Hawaiʻi is now a plaintiff in 16 of the more than 220 lawsuits filed in response to executive orders issued by President Donald Trump since he took office in January.
The flurry of orders from the White House in the first months of Trump’s second term are intended to reconfigure the role of the federal government across areas that include education, health, labor and the environment.
Many — including a freeze on various federal funds and grants — have the potential for significant impacts in Hawai‘i.
In a new database that will be updated regularly, Civil Beat is tracking all of Hawaiʻi’s lawsuits against the Trump administration.
Participation in the lawsuits is based on Hawaiʻi’s legal standing, and the degree of harm that the actions could cause, Hawaiʻi Attorney General Anne Lopez told Civil Beat Monday, which was determined through discussions with state agencies about their respective loss of federal funds.
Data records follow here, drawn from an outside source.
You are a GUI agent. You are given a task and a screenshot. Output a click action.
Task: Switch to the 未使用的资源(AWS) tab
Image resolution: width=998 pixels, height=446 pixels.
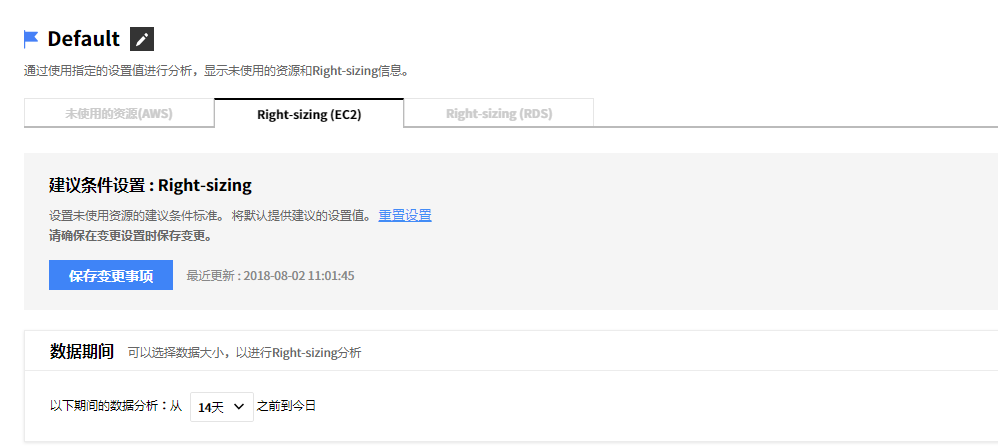(119, 114)
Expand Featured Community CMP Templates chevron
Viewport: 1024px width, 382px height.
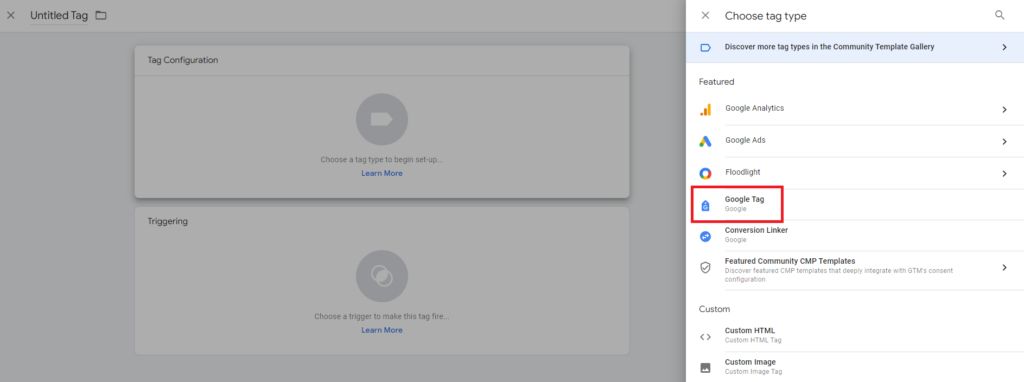coord(1004,268)
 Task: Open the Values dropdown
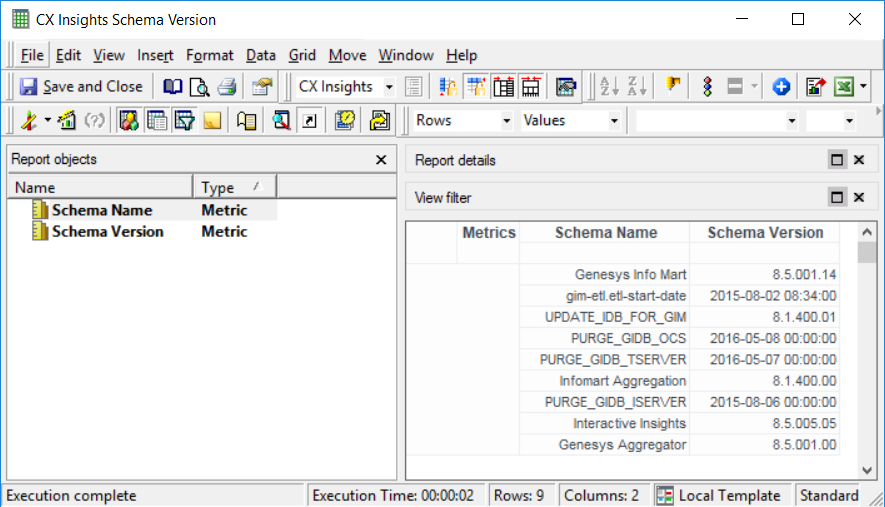(x=613, y=121)

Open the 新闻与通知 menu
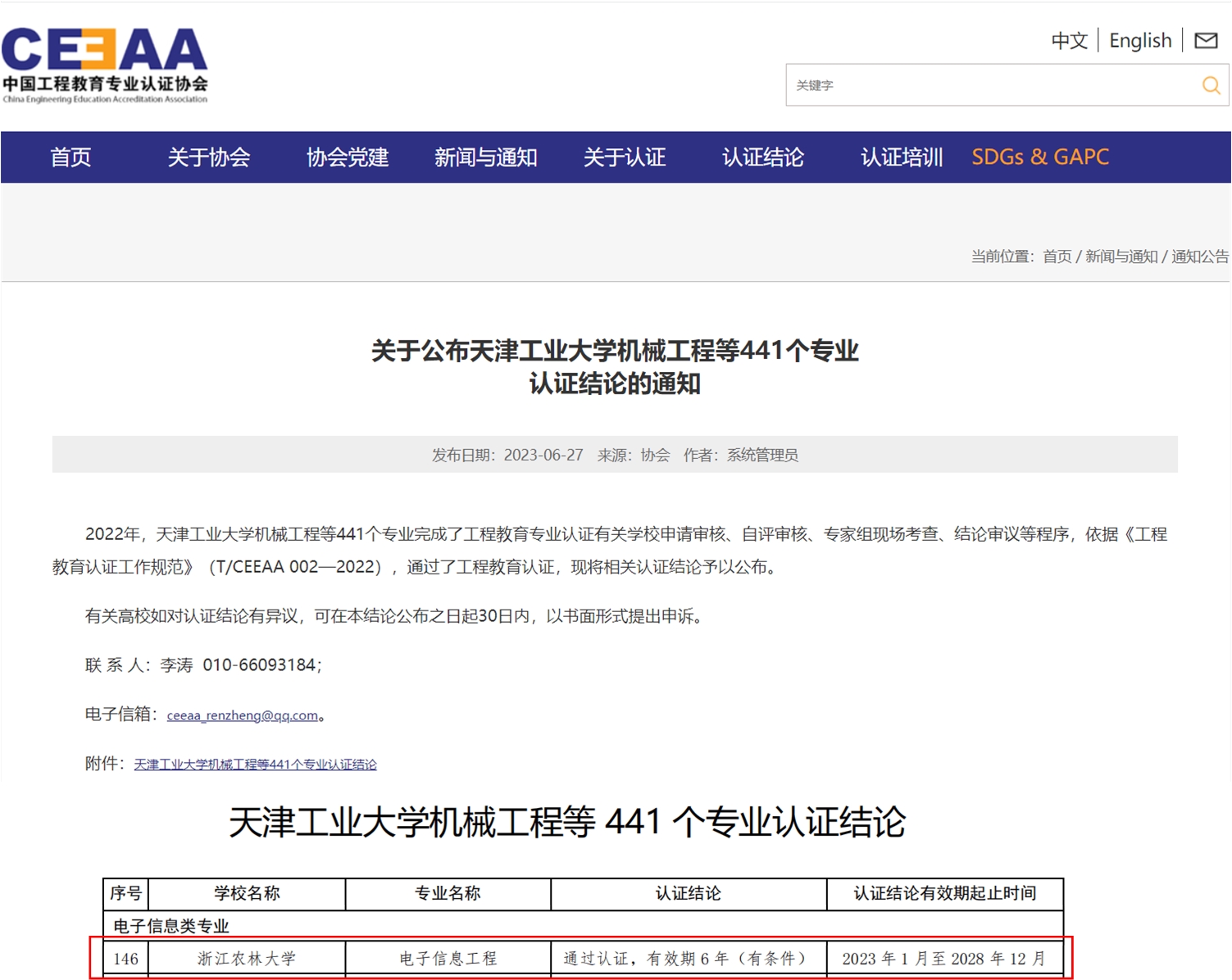click(x=485, y=157)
Among the suits, Hawaiʻi is co-leading two pushing back on administration plans to dismantle the federal Department of Education and shut down other agencies including the Minority Business Development Agency and the Institute of Museum and Library Services.
Hawai‘i is also named as a sole defendant in preemptive litigation brought by the federal government ahead of a lawsuit the state filed Thursday alleging major energy companies engaged in deceptive conduct that contributed to a global climate crisis.
Hawaiʻi Solicitor General Kaliko Fernandes, who leads the AG’s appellate division, said that she was confident the state could successfully contest the lawsuit, which she called “borderline frivolous.”
Lopez said she was surprised that the administration had sought an injunction ahead of the state’s climate change lawsuit but that her department was prepared for the possibility of more preemptive lawsuits.
She said the department was so far handling the additional caseload in-house, but the AG’s litigation fund had been allocated an additional $4 million effective at the end of June, bolstering the $2 million approved in December.
The state is party to multistate litigation contesting the firing of federal employees, the activities of the Department of Government Efficiency, or DOGE, cuts to diversity and inclusion initiatives and an executive order targeting the 14th Amendment defining birthright citizenship.
Lawsuits involving attorneys general from multiple jurisdictions are a common strategy for consolidating resources when suing the federal government, and usually align along political party lines.
There are 23 Democratic attorneys general in office currently, but the North Carolina AG is prohibited from contesting any of Trump’s executive orders by the state’s Republican governor, Lopez said.
The volume of lawsuits from Hawaiʻi this year is on pace to eclipse those from the entirety of the first Trump administration, when the state signed onto at least 28 of the 156 multiparty lawsuits filed between January 2017 and January 2021.
Hawaiʻi was the sole plaintiff in only one case during Trump’s first term, over an executive order banning travelers from seven majority-Muslim countries from entering the United States.
It lost that case after the U.S. Supreme Court overturned a decision by the 9th U.S. Circuit Court of Appeals and upheld the third version of the travel ban.
During the Biden administration, Hawaiʻi filed one single-state case, and was party to two multistate lawsuits, according to data maintained by Marquette University.